Febrero 20: Día del gato. María y sus gatos

Por Óscar Domínguez Giraldo

Los siete gatos de doña María vivían en eterno 20 de febrero. Pagaban el arriendo y la comida en especie, haciendo las veces de perros vigilantes. Sus gargantas profundas emitían maullidos extraños que solo despertaban a la dueña de casa. Los inquilinos seguíamos durmiendo. Los ladrones huían, claro.

Para asegurar la comida, los gatos se las ingeniaban para alertar a la dueña cuando alguno de los inquilinos pretendía ingresar acompañado.         

«Aquí no se pueden traer mujeres», le recitaba la casera a todo nuevo desplatado huésped de su inquilinato del centro de Bogotá. Pagábamos 400 pesos mensuales por nuestra soledad de gatos en compañía.

Tenía el caminado característico de las mujeres que andan por la vida adivinándole la suerte al prójimo en la palma de la mano. Sospecho de que para afinar sus vaticinios, doña María se comunicaba con sus gatos antes de leerles el futuro a sus expectantes clientas. Ella misma era la suma de sus gatos.

Feminista a su manera, a las mujeres las recibía a cualquier hora del día. Sólo atendía al macho alfa los viernes en la tarde. No se daba el lujo del teléfono fijo. Lo cortó desde que un huésped se fue sin pagar una llamada a Cereté.

Era bajita como un pecado venial. Los múltiples aguaceros bogotanos la habían despojado a medias de su sonsonete costeño. El mar se adivinaba en sus ojos claros. (Curiosamente, no admitía huéspedes que tuvieran ojos claros como los suyos).

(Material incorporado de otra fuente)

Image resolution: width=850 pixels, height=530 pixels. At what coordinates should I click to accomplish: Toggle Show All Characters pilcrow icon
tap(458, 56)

Lucía el mismo rostro severo cuando estaba contenta que cuando se ponía brava. No aceptaba familiaridades. Ponía cara de jugador de póquer los fines de mes para evitar que los  inquilinos nos fuéramos a colgar en el arriendo.

Sus inquilinos no nos conocíamos. Nos sospechábamos. Nos encontrábamos haciendo fila en el baño de agua helada con la que nos desvestíamos de la noche que ya pasó. Había agua caliente cada quince días.              

Estaba casada “contra” un señor dócil, manualito, don Rafa, tal vez feliz, delgado y silencioso. Trabajaba como guachimán en una construcción del sur. Era de aquellos que siempre decía la última palabra: «Sí, María». Era el encargado del menú de los gatos. Les preparaba un misterioso menjurje que los mantenía felices, relajados, dormidos, alertas. Muy zen, en una palabra.

Uno de los gatos de la familia Mendoza Acosta, de Envigado, atiende la visita una tarde sabatina de almuerzo, algo y comida. Los anfitriones casi tienen que llamar a la policía para que desalojáramos. (odg)

Doña María se casó con don Rafael para no caerse de un lado de la cama y para tener con quién charlar cuando la ciudad gris se volvía un permanente diluvio que envidiaría el pluviométrico Noé, el del arca. Don Rafa se casó por idénticas razones. Ella se lo  levantó a él, confesó en alguna insólita infidencia.

Su prole eran sus gatos. Tanto ella como su reposado esposo caminaban y hablaban en voz baja para no interrumpir los sueños eróticos de su logia de felinos.

La vital y saludable doña María tenía las vidas de sus siete  gatos. “Ella y sus panteras en miniatura creían con Borges que “el gato vive en la eternidad del instante”.               

Su casa era su calle, su parque, club, costurero, “ágora o garito”. Iba a misa dominical en la cercana iglesia de Las  Nieves. O a la Catedral, cuando era grande el pliego de peticiones que iba a hacerle el Creador, como le decía al de las galletas.

Cuando estaba de gracia invitaba a alguno de nosotros a  almorzar. A mí me tocó el turno un día que murió uno de sus mininos. Me inventé una excusa para declinar la invitación ante la perspectiva de comer ajiaco con gato.

Cuando a alguno de sus solitarios robinsones nos llegaba correspondencia se ponía feliz. Celebraba que alguien en el mundo se acordara de sus anónimos personaje             

De los gatos aprendió el sectarismo por la libertad. «En mí no manda nadie», decía en voz alta cuando discrepaba con su marido, o este llegaba diez segundos tarde con un remoto tufillo aguardientoso. Quién sabe cuántas vidas le quedan por vivir a doña  María la de los gatos. Mis agradecimientos por su hospitalidad.